Wordle: Research collocates

And here is how I did this:

WORDLE has an ‘advanced’ button (top right) that takes you to http://www.wordle.net/advanced – from here, you can specify not only the ‘size’ of the words, but also the colour.

For example, from Just the Word I generated the collocates of ‘RESEARCH’.  I then did a little Excel ‘magic’ and sorted all the collocates by pattern, and filtered within the frequency range of 100 to 1000 (to produce a reasonable wordle not dominated by one or two really high frequency items).  I then selected a different colour for each PATTERN.  Because RESEARCH was the common root, I replaced it with a ‘bullet’ to make the graphic less dominated by the repeated word.  I then put the data into the ADVANCED feature.  See http://www.wordle.net/show/wrdl/2168943/Research_collocates

Here is the original filtered data from JTW.  (I copied the JTW output, put it into EXCEL and then executed a few formulae to repeat the PATTERN and cluster data.)
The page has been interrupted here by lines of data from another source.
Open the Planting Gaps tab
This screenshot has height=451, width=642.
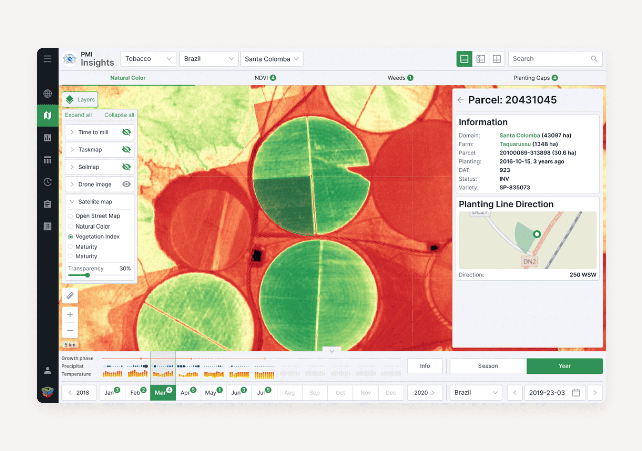coord(536,78)
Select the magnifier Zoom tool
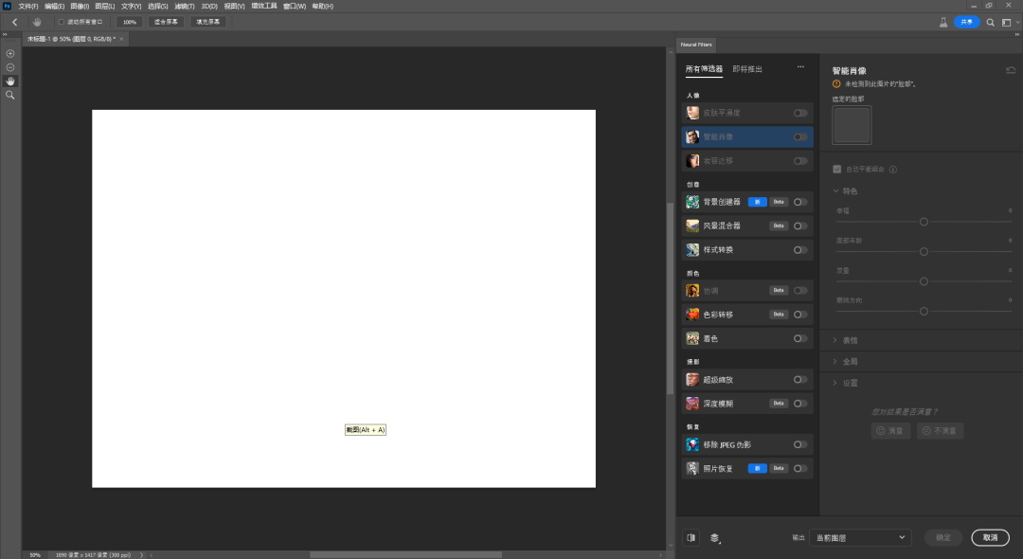This screenshot has height=559, width=1023. (x=10, y=96)

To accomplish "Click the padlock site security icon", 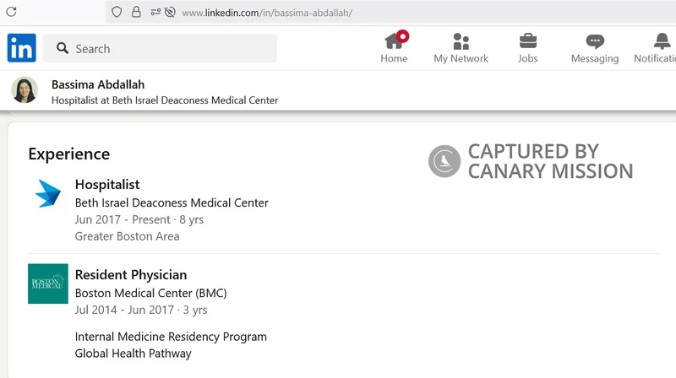I will (x=135, y=13).
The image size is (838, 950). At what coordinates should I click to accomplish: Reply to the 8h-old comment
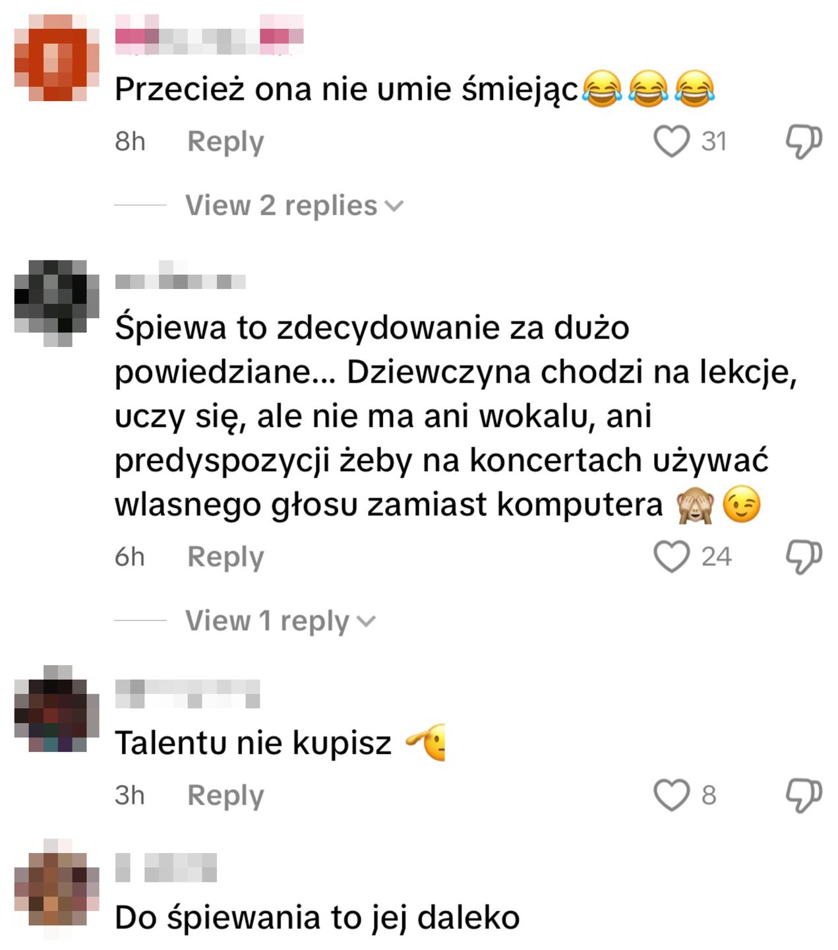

research FREQUENCY cluster PATTERN
carry out research 155 cluster 1 V obj *research*
conduct research 132 cluster 1 V obj *research*
undertake research 122 cluster 2 V obj *research*
do research 358 cluster 3 V obj *research*
research show 380 cluster 1 *research* subj V
research suggest 131 cluster 1 *research* subj V
research have 745 cluster 4 *research* subj V
recent research 171 cluster 1 ADJ *research*
further research 190 cluster 9 ADJ *research*
more research 115 cluster 9 ADJ *research*
medical research 242 cluster 9 ADJ *research*
much research 102 cluster 9 ADJ *research*
own research 153 cluster 9 ADJ *research*
scientific research 240 cluster 9 ADJ *research*
social research 182 cluster 9 ADJ *research*
such research 111 cluster 9 ADJ *research*
market research 425 cluster 1 N *research*
Cancer research 114 cluster 2 N *research*
research into 708 cluster 2 *research* PREP
research on 644 cluster 2 *research* PREP
research in 840 cluster 2 *research* PREP
research by 164 cluster 2 *research* PREP
research at 151 cluster 2 *research* PREP
research department 103 cluster 1 *research* N
research group 205 cluster 1 *research* N
research institute 214 cluster 1 *research* N
research team 151 cluster 1 *research* N
research unit 178 cluster 1 *research* N
research study 135 cluster 2 *research* N
research work 132 cluster 2 *research* N
research method 141 cluster 3 *research* N
research programme 316 cluster 3 *research* N
research project 482 cluster 3 *research* N
research grant 185 cluster 5 *research* N
research council 446 cluster 7 *research* N
research center 344 cluster 7 *research* N
research finding 128 cluster 7 *research* N
research laboratory 189 cluster 7 *research* N
research student 137 cluster 7 *research* N
result of research 117 cluster 4 N PREP *research*
center for research 109 cluster 5 N PREP *research*
research and development 359 cluster 1 *research* and N
our research 148 cluster 1 article *research*
some research 140 cluster 1 article *research*
this research 262 cluster 1 article *research*
their research 171 cluster 1 article *research*
my research 111 cluster 1 article *research*

Here is the data coded for WORDLE (which I pasted into the ADVANCED feature of WORDLE–the number is the FREQUENCY, and the HEX value is the HTML colour code.)  Note that I’ve replaced the word RESEARCH with a bullet.

carry out•:155:4411AA
conduct•:132:4411AA
undertake•:122:4411AA
do•:358:4411AA
•show:380:00FF48
•suggest:131:00FF48
•have:745:00FF48
recent•:171:6280AA
further•:190:6280AA
more•:115:6280AA
medical•:242:6280AA
much•:102:6280AA
own•:153:6280AA
scientific•:240:6280AA
social•:182:6280AA
such•:111:6280AA
market•:425:62FF48
Cancer•:114:62FF48
•into:708:6280FF
•on:644:6280FF
•in:840:6280FF
•by:164:6280FF
•at:151:6280FF
•department:103:0080FF
•group:205:0080FF
•institute:214:0080FF
•team:151:0080FF
•unit:178:0080FF
•study:135:0080FF
•work:132:0080FF
•method:141:0080FF
•programme:316:0080FF
•project:482:0080FF
•grant:185:0080FF
•council:446:0080FF
•center:344:0080FF
•finding:128:0080FF
•laboratory:189:0080FF
•student:137:0080FF

Neat, eh?